Regarding section 3 of this bill, the Department of the Interior defers to the Department of Labor, which, since it has primary responsibility for administering EEOICPA, is the Federal agency best positioned to discuss this compensation program and provide technical assistance concerning the language of section 3.
Four Atoll Health Care Program – Section 4
If enacted, section 4 of the bill would appropriate funds for the Four Atoll Health Care Program. The Congress established the Four Atoll Health Care Program in the early 1970's to provide health care for certain members of the Enewetak, Bikini, Rongelap, and Utrik Atoll communities.

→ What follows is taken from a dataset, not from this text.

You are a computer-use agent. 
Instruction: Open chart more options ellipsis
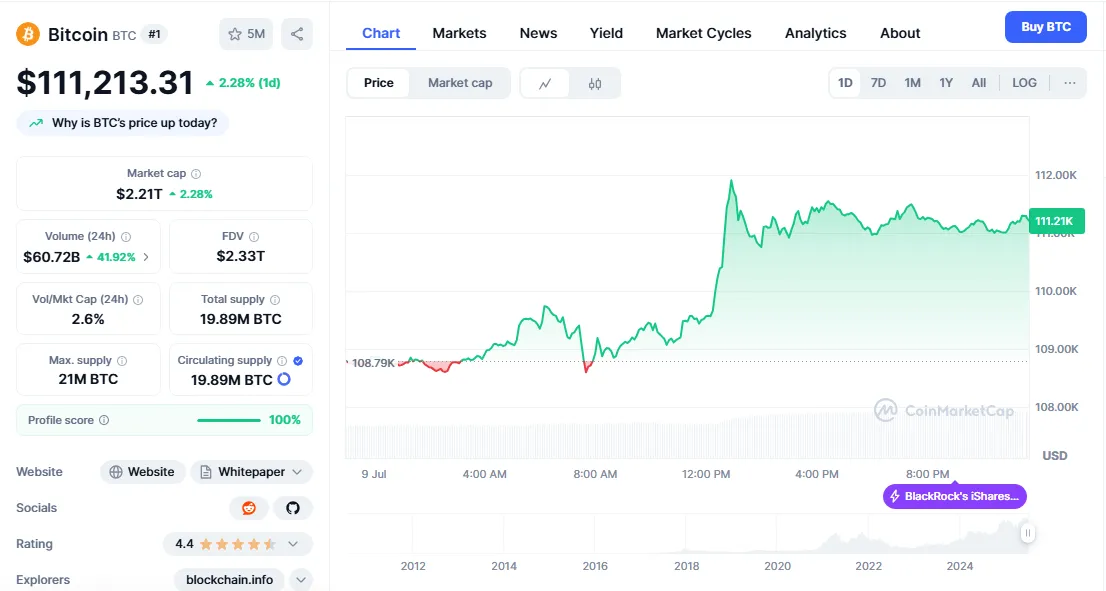point(1070,83)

When the original Compact of Free Association came into force in 1986, the Four Atoll Program was funded for fifteen years under the agreement subsidiary to section 177 of the Compact.This funding ended in 2001 in accordance with the terms of that agreement. In January 2005, the Department of State transmitted to Congress the Executive Branch's evaluation of the Marshall Islands Government's changed circumstances petition under Article IX of the agreement subsidiary to Compact section 177.The Marshall Islands request included, among other things, an enhanced primary, secondary and tertiary health care system to serve all Marshall Islanders for fifty years. The Executive Branch's report concluded that there was no legal basis for considering additional payments.
Nonetheless, in each fiscal year beginning with 2005, the Congress has added a little less than $1,000,000 in appropriations for the Four Atoll Program.Section 4 of this bill would create a permanent appropriation for the program for fiscal years 2012 through 2028. Additionally, it would fund the program annually at $2,000,000, as adjusted for inflation.

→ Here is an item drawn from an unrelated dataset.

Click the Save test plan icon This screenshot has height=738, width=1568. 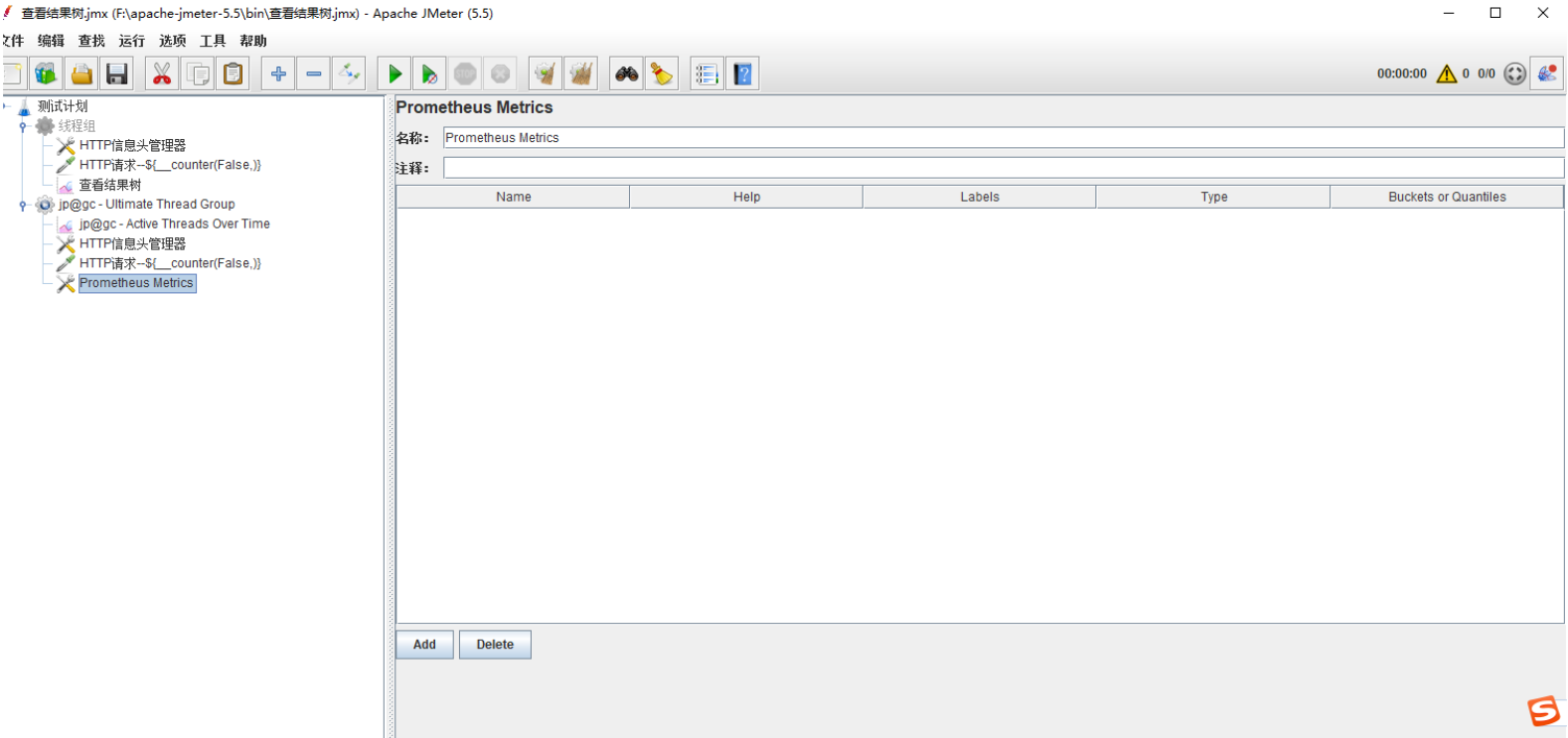117,74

The Administration does not support a permanent annual appropriation of $2,000,000 for this program. As noted previously, the Executive Branch determined in 2005 that there was no legal basis for considering additional payments under the agreement subsidiary to section 177 of the Compact. Furthermore, the U.S. Government is spending over $1,500,000,000 in direct assistance and trust fund contributions for the Marshall Islands through fiscal year 2023.Also, the Marshall Islands Government, equally with U.S. State and insular governments, remains eligible for a number of categorical and competitive public health grant programs administered by the Department of Health and Human Services under section 105(f)(1)(D) of the Compact of Free Association Amendments Act of 2003 (48 U.S.C. 1921d(f)(1)(D)), should the Marshall Islands wish to apply.

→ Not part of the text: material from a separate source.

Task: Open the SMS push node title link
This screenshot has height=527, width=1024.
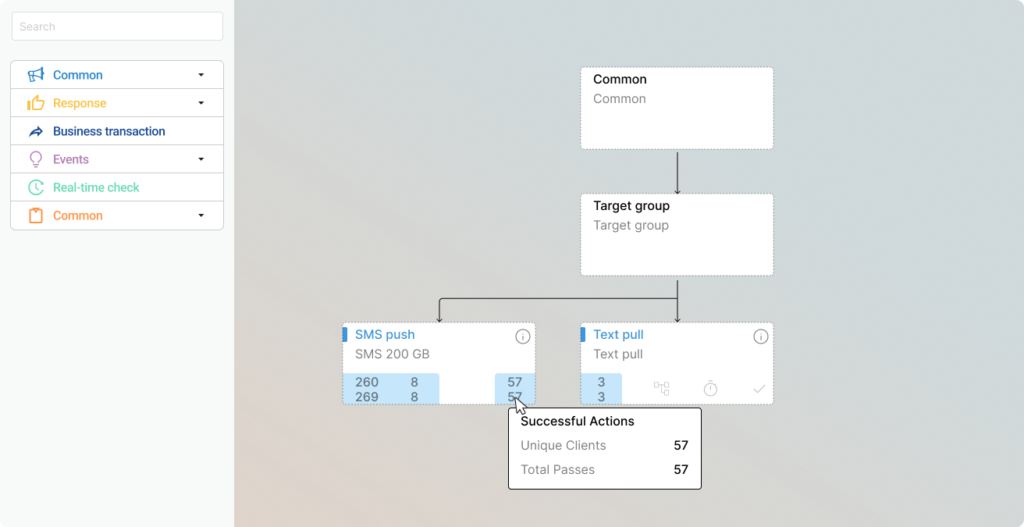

Assessment of Health Care Needs of the Marshall Islands – Section 5
If enacted, section 5 of S. 2941 would mandate that the Secretary of the Interior commission an assessment and report by the National Academy of Sciences of the health impact of the U.S. nuclear weapons testing program in the northern islands and atolls of the Marshall Islands from June 1946 until August 1958.
The Administration believes that this assessment is not necessary.In January 2005, the Department of State submitted the results of the Executive Branch's evaluation that comprehensively and methodically reviewed existing scientific studies of the impact of the U.S. nuclear weapons testing program in the Marshall Islands. This evaluation highlighted that previous studies had adequately answered questions about the impact of the nuclear weapons testing program as those questions related to additional claims for compensation.
The Administration does not support the commissioning of additional studies at this time.
Mr. Chairman, we understand that the Committee is contemplating amendments to the legislation.The Administration would be happy to work with the Committee on any appropriate changes.